President Trump’s legal team wants him to decline to speak directly with special counsel Robert Mueller, the New York Times reported, citing several sources briefed on the matter.

If Trump ultimately rebuffs a request for an interview, Mueller could pursue a subpoena compelling his testimony – setting the stage for a high-stakes court battle pitting executive privilege against prosecutorial authority that would almost certainly reach the Supreme Court.

In late January, Trump said that he “would love” to be interviewed by Mueller “as soon as possible,” before cautioning that any such conversation would be “subject to my lawyers, and all of that.”

Conversations between the Mueller team and the White House regarding an interview with Trump have been ongoing, but specific information “regarding how and under what terms information will be exchanged are understandably private," Trump lawyers John Dowd and Ty Cobb told Reuters.

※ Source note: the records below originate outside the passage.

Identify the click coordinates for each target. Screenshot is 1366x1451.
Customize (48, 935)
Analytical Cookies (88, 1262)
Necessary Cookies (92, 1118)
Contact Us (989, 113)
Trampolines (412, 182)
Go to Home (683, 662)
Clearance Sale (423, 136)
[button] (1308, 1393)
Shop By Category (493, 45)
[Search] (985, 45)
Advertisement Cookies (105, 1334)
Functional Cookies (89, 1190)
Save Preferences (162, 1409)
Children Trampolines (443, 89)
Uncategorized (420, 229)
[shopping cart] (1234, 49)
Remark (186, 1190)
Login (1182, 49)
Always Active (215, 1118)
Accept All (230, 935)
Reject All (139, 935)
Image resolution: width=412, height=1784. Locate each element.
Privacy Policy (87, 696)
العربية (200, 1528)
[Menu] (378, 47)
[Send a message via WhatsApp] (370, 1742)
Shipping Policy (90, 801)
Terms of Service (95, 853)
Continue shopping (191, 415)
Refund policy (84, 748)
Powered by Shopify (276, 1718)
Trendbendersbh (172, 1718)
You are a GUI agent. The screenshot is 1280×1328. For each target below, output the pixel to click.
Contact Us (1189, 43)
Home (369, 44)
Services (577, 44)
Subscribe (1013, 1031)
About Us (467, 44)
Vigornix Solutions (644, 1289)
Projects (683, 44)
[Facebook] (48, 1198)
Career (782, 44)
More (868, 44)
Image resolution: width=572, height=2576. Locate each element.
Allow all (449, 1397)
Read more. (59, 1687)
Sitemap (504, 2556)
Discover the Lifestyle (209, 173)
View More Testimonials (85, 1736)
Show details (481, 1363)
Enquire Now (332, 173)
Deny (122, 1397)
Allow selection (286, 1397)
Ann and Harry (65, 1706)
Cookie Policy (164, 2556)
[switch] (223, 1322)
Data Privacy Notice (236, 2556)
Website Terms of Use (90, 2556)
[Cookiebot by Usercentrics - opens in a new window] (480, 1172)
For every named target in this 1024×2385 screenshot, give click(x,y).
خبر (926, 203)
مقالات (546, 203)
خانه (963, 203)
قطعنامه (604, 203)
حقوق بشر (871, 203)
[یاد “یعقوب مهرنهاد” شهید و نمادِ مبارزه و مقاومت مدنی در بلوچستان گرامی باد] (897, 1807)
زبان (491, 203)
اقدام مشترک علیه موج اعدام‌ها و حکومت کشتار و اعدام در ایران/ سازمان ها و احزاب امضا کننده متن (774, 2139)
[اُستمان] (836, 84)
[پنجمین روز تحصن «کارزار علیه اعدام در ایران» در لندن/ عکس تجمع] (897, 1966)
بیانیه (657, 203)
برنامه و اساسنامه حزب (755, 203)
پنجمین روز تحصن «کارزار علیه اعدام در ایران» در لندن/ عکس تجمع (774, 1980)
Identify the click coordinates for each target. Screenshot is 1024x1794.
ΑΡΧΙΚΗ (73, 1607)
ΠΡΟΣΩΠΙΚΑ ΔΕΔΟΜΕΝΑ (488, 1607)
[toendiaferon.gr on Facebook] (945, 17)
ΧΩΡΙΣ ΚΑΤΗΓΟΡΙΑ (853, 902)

Mueller’s probe already reached some of the highest levels of the White House. Fox News learned in January that more than 20 White House personnel have voluntarily given interviews to Mueller’s team investigating Russia’s actions during the 2016 election.

A personal attorney for Trump also said the White House turned over more than 20,000 pages of records to investigators, calling the level of cooperation “unprecedented.”

And Attorney General Jeff Sessions spent several hours being grilled by the special counsel’s office in January -- the first time that investigators for the special counsel are known to have interviewed a Cabinet member.

But Trump’s lawyers are particularly concerned that the president would make a false statement or contradict himself during a one-on-one with Mueller, the Times reported.

“The idea of putting Trump in a room with five or six hardened, very clever lawyers, all of whom are trying to trick him and trap him, would be a very, very bad idea,” former House Speaker Newt Gingrich told Fox News.

Lying to federal investigators is itself a crime, even if prosecutors cannot prove that any other criminal activity occurred.